Furthermore, scrubbing hands requires able hands. Muriithi faces an obstacle in this. His right hand is weaker. Having scrupulously clean hands may not be easy.
Muriithi, a father to a three-year-old son works as a call centre team leader at Safaricom Ltd. His employer has allowed him to work from home due to his high vulnerability to infection. He types using his effective hand only.
The wife longs for an end to the pandemic. The possibility of her husband being infected worries her.
“This coronavirus is not a joke,” Muriithi warns. He dreads venturing out of their home. He goes out only when it’s extremely necessary. But at the same time, he acknowledges how tedious it is to be confined within their home. It might lead to mental exhaustion, even depression.
Muriithi owns a car that isn’t modified. His wife carts him on his wheelchair to the car.
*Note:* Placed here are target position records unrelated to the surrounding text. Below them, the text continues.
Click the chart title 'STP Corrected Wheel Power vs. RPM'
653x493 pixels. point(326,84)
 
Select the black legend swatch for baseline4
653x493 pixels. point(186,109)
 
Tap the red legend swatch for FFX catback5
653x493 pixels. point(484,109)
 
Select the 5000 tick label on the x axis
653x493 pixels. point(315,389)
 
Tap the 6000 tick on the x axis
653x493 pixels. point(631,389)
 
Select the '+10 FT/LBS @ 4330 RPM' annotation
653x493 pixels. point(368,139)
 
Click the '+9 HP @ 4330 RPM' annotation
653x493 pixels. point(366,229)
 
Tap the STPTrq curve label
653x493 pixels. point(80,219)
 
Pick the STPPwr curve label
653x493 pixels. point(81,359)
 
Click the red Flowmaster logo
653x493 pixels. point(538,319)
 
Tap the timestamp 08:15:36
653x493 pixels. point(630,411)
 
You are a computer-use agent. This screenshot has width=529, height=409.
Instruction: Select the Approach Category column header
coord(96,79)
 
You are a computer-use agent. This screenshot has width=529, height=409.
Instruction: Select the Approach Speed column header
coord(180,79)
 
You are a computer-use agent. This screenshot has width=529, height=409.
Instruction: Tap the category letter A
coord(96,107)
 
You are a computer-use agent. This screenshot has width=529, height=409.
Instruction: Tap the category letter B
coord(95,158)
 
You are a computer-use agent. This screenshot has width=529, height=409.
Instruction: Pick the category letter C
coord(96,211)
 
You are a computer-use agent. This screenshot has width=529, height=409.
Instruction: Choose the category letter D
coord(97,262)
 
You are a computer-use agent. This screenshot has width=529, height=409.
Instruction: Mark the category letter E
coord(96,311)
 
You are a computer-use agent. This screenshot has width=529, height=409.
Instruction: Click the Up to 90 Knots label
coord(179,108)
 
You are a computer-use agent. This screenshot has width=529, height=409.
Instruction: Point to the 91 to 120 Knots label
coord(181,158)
He hauls himself into the steering position as his wife folds and stacks the chair into the boot
A statement from the National Council of People Living with Disability (NCPWD) Covid-19 response team states that all persons with disability are appropriately protected in the wake of the Coronavirus Pandemic.
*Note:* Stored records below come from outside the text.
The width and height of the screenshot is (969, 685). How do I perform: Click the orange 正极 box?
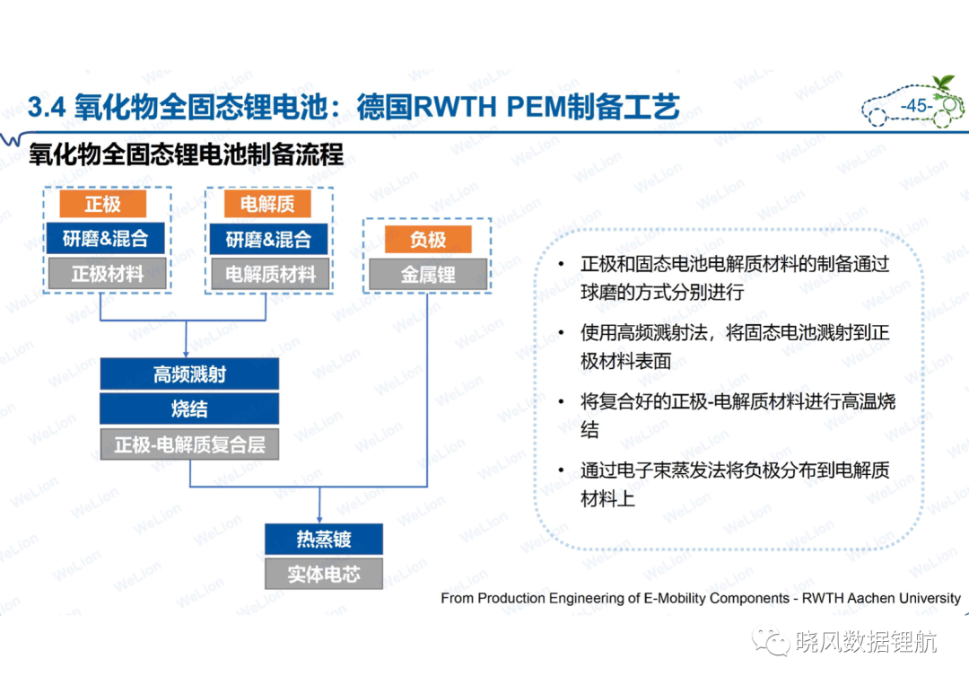click(x=102, y=204)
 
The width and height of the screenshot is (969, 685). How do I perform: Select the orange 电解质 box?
click(x=267, y=204)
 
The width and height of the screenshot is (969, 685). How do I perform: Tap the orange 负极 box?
click(x=428, y=239)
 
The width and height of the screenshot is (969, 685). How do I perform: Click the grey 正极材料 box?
click(x=107, y=274)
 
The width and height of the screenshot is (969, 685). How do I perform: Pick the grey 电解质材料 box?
click(x=269, y=274)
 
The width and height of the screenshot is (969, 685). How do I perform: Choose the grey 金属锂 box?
click(x=428, y=274)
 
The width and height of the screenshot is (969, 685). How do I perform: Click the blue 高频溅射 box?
click(x=189, y=374)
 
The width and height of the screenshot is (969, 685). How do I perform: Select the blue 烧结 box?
click(x=189, y=408)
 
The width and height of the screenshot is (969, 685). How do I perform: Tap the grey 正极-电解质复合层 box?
click(x=189, y=444)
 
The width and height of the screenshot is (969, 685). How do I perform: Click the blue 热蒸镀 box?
click(x=324, y=539)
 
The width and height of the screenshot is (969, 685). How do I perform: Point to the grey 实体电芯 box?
click(x=324, y=575)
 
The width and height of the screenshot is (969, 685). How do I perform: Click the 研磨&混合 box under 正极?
click(x=106, y=238)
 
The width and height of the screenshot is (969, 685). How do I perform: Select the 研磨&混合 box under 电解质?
click(x=268, y=239)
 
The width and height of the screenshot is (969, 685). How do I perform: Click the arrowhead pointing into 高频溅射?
click(x=186, y=354)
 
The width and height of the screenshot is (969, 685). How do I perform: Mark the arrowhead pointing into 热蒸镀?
click(x=319, y=519)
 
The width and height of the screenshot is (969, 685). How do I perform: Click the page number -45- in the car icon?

According to Antony, the Council should do more for these people because unlike others who are able bodied, people living with disability have to stay at home because of the Covid-19 pandemic.
The government should, therefore, ensure that all people living with disability have access to sanitizers, face masks and basic needs.
“People living with disabilities are greatly exposed to infections, the government should intervene and put measures that are going to cushion them and their families against the coronavirus,” he advises.